(Provided material)
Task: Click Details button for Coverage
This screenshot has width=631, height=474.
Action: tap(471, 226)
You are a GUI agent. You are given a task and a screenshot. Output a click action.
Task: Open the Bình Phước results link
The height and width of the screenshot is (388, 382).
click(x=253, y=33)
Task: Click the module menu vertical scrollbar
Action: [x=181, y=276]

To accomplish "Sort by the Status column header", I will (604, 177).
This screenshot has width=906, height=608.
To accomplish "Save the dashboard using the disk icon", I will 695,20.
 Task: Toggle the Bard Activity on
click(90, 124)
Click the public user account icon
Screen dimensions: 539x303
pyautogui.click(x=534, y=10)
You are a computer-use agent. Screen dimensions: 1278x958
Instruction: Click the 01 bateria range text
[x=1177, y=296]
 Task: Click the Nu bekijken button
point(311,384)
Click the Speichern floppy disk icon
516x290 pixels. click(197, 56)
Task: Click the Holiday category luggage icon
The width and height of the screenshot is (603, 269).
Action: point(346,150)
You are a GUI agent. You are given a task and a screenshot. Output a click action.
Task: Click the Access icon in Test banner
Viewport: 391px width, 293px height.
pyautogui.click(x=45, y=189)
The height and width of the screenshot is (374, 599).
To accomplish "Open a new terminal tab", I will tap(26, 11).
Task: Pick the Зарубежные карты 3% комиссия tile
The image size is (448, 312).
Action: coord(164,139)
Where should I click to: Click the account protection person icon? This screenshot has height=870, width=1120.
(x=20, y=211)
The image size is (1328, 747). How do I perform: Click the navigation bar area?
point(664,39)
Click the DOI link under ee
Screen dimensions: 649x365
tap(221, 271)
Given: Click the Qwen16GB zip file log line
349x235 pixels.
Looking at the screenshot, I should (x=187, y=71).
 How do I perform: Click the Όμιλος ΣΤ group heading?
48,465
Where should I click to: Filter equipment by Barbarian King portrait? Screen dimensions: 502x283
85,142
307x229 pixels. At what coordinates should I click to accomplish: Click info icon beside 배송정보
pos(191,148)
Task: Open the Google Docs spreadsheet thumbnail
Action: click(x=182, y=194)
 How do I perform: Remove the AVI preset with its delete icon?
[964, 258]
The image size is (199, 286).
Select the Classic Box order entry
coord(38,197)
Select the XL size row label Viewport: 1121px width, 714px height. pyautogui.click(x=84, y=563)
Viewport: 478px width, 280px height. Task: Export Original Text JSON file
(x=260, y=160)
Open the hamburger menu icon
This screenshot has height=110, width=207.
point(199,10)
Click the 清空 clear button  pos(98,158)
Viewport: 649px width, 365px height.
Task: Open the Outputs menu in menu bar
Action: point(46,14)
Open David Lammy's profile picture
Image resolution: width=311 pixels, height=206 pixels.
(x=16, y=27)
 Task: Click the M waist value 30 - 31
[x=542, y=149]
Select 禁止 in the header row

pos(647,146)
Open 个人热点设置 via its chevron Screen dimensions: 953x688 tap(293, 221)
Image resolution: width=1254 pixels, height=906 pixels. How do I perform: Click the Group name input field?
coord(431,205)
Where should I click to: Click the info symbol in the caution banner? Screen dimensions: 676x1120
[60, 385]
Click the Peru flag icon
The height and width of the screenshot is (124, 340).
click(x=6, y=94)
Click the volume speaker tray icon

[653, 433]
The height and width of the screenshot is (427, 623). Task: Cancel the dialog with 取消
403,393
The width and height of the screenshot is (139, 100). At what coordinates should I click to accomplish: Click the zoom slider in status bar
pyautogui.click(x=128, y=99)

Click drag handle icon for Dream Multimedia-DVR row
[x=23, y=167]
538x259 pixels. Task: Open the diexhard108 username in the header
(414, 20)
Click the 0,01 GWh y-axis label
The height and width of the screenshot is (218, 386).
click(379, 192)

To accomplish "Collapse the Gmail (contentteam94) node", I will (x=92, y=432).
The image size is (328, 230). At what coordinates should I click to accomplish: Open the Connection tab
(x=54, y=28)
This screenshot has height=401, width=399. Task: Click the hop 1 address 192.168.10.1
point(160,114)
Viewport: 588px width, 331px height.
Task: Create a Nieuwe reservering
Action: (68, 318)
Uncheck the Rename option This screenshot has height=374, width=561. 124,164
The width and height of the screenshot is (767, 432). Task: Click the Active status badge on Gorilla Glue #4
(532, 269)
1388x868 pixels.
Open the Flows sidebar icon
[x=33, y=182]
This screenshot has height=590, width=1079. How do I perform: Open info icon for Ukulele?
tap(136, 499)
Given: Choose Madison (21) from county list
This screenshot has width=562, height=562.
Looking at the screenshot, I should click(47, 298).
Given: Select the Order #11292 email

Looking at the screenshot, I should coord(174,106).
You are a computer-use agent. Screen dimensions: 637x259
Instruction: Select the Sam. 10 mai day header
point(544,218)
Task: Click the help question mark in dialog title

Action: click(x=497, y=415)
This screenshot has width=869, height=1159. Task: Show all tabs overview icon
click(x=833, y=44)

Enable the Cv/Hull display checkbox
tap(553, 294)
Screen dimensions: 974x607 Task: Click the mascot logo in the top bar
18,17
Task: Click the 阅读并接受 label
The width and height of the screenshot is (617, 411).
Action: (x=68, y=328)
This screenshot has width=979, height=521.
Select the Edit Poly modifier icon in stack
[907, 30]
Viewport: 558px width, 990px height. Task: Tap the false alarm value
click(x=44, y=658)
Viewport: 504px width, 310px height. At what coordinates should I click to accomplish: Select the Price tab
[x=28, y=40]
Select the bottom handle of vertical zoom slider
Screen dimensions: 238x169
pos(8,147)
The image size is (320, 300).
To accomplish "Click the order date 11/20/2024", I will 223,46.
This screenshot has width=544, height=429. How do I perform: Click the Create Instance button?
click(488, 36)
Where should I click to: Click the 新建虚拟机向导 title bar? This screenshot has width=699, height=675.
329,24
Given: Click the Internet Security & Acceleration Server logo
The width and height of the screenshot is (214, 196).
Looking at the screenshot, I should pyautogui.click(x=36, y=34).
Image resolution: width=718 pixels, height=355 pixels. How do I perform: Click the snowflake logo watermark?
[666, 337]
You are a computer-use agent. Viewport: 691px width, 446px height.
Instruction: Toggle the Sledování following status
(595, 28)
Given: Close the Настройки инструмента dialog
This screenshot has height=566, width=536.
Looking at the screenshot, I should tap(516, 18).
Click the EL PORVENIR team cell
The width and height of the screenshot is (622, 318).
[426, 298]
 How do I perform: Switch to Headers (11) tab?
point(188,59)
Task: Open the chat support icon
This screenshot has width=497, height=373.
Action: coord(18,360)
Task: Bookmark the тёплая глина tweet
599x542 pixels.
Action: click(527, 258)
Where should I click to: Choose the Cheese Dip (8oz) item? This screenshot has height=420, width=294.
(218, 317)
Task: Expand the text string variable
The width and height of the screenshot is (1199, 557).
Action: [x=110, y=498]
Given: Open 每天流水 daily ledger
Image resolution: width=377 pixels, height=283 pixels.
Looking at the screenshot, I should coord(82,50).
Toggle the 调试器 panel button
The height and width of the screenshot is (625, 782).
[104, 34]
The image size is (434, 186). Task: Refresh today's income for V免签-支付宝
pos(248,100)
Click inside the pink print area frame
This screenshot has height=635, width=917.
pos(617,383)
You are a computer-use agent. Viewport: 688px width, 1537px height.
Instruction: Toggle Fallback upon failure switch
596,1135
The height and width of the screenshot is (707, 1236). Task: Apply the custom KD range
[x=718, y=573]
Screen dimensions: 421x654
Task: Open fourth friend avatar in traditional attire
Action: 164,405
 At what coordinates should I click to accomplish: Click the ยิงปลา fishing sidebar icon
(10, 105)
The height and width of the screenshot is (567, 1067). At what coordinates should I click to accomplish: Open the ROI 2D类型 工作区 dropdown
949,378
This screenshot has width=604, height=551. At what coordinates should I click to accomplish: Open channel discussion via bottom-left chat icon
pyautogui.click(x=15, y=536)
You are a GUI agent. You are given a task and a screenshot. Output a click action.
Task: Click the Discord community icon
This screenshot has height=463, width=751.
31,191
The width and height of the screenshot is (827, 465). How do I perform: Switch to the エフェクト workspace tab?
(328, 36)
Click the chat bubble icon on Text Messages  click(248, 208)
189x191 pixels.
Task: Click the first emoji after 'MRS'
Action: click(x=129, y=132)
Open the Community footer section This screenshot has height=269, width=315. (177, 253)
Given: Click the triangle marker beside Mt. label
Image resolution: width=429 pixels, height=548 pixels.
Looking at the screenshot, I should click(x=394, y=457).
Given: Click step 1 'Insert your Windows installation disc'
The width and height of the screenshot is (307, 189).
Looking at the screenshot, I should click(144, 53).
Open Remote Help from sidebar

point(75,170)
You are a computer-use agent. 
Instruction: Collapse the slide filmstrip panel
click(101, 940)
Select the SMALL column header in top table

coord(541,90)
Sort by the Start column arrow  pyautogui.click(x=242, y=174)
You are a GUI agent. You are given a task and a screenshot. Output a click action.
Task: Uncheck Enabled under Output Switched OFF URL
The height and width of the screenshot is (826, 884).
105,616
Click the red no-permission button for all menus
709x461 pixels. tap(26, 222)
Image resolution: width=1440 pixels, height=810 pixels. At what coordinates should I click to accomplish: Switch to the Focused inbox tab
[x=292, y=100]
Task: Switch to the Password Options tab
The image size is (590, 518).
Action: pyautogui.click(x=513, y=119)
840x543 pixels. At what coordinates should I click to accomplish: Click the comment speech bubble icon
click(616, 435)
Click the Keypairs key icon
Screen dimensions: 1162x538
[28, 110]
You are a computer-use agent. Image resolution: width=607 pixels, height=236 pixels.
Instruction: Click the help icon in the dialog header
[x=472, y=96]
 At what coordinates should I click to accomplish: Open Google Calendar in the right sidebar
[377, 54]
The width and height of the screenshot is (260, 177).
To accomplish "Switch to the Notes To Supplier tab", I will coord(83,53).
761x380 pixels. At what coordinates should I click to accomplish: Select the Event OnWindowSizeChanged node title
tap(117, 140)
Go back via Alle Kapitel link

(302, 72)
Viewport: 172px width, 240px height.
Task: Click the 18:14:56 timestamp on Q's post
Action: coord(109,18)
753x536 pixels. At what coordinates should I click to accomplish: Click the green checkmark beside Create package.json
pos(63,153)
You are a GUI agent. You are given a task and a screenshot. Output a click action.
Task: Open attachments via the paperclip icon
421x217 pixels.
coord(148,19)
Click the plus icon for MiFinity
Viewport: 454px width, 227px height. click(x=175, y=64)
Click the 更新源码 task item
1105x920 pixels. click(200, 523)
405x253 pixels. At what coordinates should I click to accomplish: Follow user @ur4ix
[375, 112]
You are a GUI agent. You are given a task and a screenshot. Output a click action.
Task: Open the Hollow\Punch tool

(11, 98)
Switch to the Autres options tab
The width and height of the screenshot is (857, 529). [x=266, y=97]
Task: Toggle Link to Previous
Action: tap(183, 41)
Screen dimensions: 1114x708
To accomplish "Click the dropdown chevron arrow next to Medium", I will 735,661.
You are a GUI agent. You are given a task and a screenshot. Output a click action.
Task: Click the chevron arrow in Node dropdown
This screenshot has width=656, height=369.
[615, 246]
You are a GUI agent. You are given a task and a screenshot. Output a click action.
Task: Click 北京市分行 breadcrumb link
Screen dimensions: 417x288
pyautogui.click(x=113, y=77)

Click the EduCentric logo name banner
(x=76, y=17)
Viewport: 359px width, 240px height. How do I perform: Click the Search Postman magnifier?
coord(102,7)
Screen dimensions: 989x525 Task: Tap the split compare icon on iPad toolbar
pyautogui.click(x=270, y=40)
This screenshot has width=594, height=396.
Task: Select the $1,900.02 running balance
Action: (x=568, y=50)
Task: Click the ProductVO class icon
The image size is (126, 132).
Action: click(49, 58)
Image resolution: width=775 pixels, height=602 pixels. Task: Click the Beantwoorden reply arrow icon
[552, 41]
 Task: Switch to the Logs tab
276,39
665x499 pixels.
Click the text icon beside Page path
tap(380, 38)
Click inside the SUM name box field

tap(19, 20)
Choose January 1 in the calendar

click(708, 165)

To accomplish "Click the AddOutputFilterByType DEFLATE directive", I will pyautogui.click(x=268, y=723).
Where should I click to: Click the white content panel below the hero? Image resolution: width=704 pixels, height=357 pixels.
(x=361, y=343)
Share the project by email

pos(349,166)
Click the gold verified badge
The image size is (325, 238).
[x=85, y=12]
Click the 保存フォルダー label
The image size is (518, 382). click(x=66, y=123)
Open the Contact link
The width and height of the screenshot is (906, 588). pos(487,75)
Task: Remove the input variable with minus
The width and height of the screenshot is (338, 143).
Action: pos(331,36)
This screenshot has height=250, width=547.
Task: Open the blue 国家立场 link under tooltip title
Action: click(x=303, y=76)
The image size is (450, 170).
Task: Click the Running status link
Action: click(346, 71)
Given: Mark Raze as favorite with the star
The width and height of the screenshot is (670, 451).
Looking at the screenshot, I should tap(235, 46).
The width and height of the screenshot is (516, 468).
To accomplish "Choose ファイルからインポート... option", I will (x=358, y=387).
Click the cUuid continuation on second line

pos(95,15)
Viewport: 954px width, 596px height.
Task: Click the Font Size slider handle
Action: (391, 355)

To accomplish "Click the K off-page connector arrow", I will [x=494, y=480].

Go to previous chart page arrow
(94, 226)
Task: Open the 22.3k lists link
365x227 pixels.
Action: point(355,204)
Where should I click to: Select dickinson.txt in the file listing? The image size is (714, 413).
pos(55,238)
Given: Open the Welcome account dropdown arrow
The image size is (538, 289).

(Exercise) Only the lines from the one containing "Click the text icon beside Page path" through the last line of the material should be returned, each one exactly as written.

(Answer section)
Click the text icon beside Page path
tap(380, 38)
Click inside the SUM name box field

tap(19, 20)
Choose January 1 in the calendar

click(708, 165)

To accomplish "Click the AddOutputFilterByType DEFLATE directive", I will pyautogui.click(x=268, y=723).
Where should I click to: Click the white content panel below the hero? Image resolution: width=704 pixels, height=357 pixels.
(x=361, y=343)
Share the project by email

pos(349,166)
Click the gold verified badge
The image size is (325, 238).
[x=85, y=12]
Click the 保存フォルダー label
The image size is (518, 382). click(x=66, y=123)
Open the Contact link
The width and height of the screenshot is (906, 588). pos(487,75)
Task: Remove the input variable with minus
The width and height of the screenshot is (338, 143).
Action: pos(331,36)
This screenshot has height=250, width=547.
Task: Open the blue 国家立场 link under tooltip title
Action: click(x=303, y=76)
The image size is (450, 170).
Task: Click the Running status link
Action: click(346, 71)
Given: Mark Raze as favorite with the star
The width and height of the screenshot is (670, 451).
Looking at the screenshot, I should tap(235, 46).
The width and height of the screenshot is (516, 468).
To accomplish "Choose ファイルからインポート... option", I will (x=358, y=387).
Click the cUuid continuation on second line

pos(95,15)
Viewport: 954px width, 596px height.
Task: Click the Font Size slider handle
Action: (391, 355)

To accomplish "Click the K off-page connector arrow", I will [x=494, y=480].

Go to previous chart page arrow
(94, 226)
Task: Open the 22.3k lists link
365x227 pixels.
Action: point(355,204)
Where should I click to: Select dickinson.txt in the file listing? The image size is (714, 413).
pos(55,238)
Given: Open the Welcome account dropdown arrow
The image size is (538, 289).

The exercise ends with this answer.